Source text:

Hearing loss caused by defective 3M Earplugs used in the military

For more than a decade, many United States servicemembers were routinely issued 3M Dual-ended Combat Arms™ earplugs to protect them from dangerously loud noises. Unfortunately, the earplugs were defective, and they did not work as the United States government expected them to work. This left many U.S. military personnel with ear injuries that resulted in tinnitus or hearing loss.

3M Dual-Ended Combat Arms™ Earplug Design Defect

As the name suggests, the Dual-ended Combat Arms™ earplugs had two sides that could be used by military personnel. One side was designed to protect servicemembers from loud noises, such as gunfire, but still allow servicemembers to hear people speaking. The other side was designed to provide complete noise protection.

However, there were allegedly design defects that caused the earplugs to fail and allowed servicemembers to be exposed to loud and damaging noises. Specifically, the earplugs were reportedly too short to be fully inserted into many servicemembers’ ears. While both the United States government and individual servicemembers thought that military personnel had adequate ear protection, the earplugs reportedly failed because of their design defect.

Problems:
[A] According to the earplug text, why did the earplugs fail to protect servicemembers from damaging noise?
[B] Translate this sentence from the earplug text into Spanish: "One side was designed to protect servicemembers from loud noises, such as gunfire, but still allow servicemembers to hear people speaking."
[C] Resume the text on the defective 3M earplugs from the point where it stops.

Entries drawn from a collection:
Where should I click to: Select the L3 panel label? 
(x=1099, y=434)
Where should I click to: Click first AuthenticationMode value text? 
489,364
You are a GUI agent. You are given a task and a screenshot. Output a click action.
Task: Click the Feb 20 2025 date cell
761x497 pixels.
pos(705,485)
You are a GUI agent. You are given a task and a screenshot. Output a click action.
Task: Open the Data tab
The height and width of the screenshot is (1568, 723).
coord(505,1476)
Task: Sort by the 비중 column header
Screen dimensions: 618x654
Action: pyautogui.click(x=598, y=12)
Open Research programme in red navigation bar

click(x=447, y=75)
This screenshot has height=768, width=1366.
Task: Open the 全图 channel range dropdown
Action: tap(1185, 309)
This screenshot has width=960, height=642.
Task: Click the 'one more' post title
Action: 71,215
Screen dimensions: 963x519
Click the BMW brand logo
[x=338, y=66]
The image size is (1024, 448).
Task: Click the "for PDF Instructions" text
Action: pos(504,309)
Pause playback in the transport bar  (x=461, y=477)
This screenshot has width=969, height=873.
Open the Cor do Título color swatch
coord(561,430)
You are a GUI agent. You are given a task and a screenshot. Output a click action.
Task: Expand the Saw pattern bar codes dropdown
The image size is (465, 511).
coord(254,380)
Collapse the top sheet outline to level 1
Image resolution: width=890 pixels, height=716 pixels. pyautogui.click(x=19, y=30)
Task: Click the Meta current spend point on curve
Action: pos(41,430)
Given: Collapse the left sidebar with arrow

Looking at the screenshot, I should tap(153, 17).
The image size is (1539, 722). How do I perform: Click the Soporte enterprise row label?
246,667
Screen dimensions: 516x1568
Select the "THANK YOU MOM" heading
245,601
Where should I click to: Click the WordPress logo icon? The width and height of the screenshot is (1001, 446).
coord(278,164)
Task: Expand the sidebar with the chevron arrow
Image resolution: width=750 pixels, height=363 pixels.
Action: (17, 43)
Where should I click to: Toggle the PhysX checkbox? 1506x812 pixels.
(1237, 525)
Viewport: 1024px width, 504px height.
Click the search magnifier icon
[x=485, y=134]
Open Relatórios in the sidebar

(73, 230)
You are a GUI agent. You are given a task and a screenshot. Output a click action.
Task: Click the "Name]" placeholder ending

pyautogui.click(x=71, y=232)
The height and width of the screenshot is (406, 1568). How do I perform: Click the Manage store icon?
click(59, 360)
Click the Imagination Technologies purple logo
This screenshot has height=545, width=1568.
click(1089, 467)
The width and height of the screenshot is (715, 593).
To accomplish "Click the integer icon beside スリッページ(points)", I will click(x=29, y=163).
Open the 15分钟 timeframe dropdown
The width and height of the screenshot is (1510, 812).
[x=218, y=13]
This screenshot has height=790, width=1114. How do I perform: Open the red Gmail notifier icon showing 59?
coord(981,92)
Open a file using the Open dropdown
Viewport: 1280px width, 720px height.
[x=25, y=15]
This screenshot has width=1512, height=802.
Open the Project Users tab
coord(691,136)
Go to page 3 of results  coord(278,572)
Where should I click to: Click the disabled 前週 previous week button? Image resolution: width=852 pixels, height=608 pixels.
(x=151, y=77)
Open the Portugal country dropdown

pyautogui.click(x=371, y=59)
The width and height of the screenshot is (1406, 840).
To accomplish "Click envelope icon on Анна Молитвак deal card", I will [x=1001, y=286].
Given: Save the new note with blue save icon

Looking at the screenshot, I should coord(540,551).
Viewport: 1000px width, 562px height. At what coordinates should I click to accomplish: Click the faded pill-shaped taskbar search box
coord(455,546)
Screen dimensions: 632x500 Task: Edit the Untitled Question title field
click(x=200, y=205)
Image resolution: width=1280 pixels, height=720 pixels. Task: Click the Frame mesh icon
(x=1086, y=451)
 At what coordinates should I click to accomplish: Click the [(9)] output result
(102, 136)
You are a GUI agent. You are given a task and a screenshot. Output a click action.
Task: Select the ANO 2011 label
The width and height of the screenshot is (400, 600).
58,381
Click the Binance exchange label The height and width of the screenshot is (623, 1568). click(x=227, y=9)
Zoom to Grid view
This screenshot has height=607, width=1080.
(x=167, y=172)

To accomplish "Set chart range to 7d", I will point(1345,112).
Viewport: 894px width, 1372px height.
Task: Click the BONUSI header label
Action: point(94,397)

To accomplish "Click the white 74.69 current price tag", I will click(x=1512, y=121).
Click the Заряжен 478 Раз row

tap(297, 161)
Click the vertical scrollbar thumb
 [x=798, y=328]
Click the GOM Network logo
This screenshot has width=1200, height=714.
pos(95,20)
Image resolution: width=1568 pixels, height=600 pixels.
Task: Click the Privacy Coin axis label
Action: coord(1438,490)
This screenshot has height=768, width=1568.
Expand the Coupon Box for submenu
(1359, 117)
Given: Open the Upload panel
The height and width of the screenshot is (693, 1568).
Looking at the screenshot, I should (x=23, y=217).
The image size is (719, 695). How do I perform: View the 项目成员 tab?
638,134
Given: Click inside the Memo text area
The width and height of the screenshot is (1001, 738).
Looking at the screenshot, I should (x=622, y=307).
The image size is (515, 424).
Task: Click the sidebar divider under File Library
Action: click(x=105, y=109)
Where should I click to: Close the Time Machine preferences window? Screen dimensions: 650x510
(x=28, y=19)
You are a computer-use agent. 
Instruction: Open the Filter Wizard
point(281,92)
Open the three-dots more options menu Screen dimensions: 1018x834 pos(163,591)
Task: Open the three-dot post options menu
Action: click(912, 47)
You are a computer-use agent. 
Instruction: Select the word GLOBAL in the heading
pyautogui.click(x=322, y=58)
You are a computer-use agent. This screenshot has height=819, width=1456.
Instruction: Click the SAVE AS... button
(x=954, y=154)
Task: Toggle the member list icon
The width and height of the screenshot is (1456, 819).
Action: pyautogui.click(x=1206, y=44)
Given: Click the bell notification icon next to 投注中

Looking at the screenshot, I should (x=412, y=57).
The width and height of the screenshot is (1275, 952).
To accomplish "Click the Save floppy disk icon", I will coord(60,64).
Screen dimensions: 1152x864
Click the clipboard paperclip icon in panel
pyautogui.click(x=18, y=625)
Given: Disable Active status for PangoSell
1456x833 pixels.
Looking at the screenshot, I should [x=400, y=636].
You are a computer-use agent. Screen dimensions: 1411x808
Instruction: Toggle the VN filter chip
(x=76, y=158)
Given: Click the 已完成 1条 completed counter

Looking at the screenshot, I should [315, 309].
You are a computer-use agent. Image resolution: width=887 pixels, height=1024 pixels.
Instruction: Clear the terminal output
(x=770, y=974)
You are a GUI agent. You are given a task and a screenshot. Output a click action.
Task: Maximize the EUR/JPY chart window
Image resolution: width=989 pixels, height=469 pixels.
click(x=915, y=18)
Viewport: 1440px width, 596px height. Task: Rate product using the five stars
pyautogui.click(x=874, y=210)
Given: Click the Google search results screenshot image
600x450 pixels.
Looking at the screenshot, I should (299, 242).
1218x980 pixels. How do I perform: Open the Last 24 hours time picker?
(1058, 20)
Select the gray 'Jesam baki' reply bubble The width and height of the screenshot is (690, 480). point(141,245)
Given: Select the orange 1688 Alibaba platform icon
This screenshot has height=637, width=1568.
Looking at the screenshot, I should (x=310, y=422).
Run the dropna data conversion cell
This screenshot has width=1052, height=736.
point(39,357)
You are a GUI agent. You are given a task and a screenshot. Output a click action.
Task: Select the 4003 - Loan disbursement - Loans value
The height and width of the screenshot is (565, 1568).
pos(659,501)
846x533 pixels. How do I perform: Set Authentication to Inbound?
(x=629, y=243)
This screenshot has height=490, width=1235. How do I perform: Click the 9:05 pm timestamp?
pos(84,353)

Responses per task:
[A] The earplugs reportedly had a design defect: they were too short to be fully inserted into many servicemembers' ears. Because of this, the earplugs failed and left servicemembers exposed to loud and damaging noises.

[B] Un lado estaba diseñado para proteger a los militares de ruidos fuertes, como los disparos, pero permitiéndoles aun así oír a las personas hablar.

[C]
Generally, companies are responsible for injuries that result from design defects, manufacturing defects, or warning defects. A design defect—such as the one that reportedly occurred with 3M Dual-ended Combat Arms™ earplugs—occurs when there is a problem, or defect, with the plan to produce the product. In other words, even if the earplugs were made according to the manufacturer’s specifications, they would still be defective because of an inherent flaw in the earplugs design.

3M Agrees to $9.1 Million Settlement With Department of Justice

In July 2018, 3M agreed to pay the government $9.1 million to resolve allegations that the company “…knowingly sold the dual-ended Combat Arms Earplugs, Version 2 (CAEv2) to the United States military without disclosing defects that hampered the effectiveness of the hearing protection device.

The whistleblower case alleged that 3M and the company that previously made the Dual-ended Combat Arms™ Earplugs knew that the earplugs were too short to protect some people and that the companies failed to tell the United States military of this design defect.

While the case resolved the design defect allegations brought by the whistleblower, the issue of liability was not decided and 3M did not admit fault. Instead, the financial award was made pursuant to the False Claims Act, and 3M paid the government and the whistleblower because it allegedly submitted false claims for government payment when it supplied defective earplugs to the military.

Protect Your Rights After a 3M Earplug Injury

If you served in Iraq or Afghanistan between 2003 and 2015 and you developed tinnitus or hearing loss even though you wore your government-issued earplugs, then you should speak to an experienced injury lawyer about your rights.

Veterans disability benefits may only pay you a fraction of what you could recover in a lawsuit against 3M.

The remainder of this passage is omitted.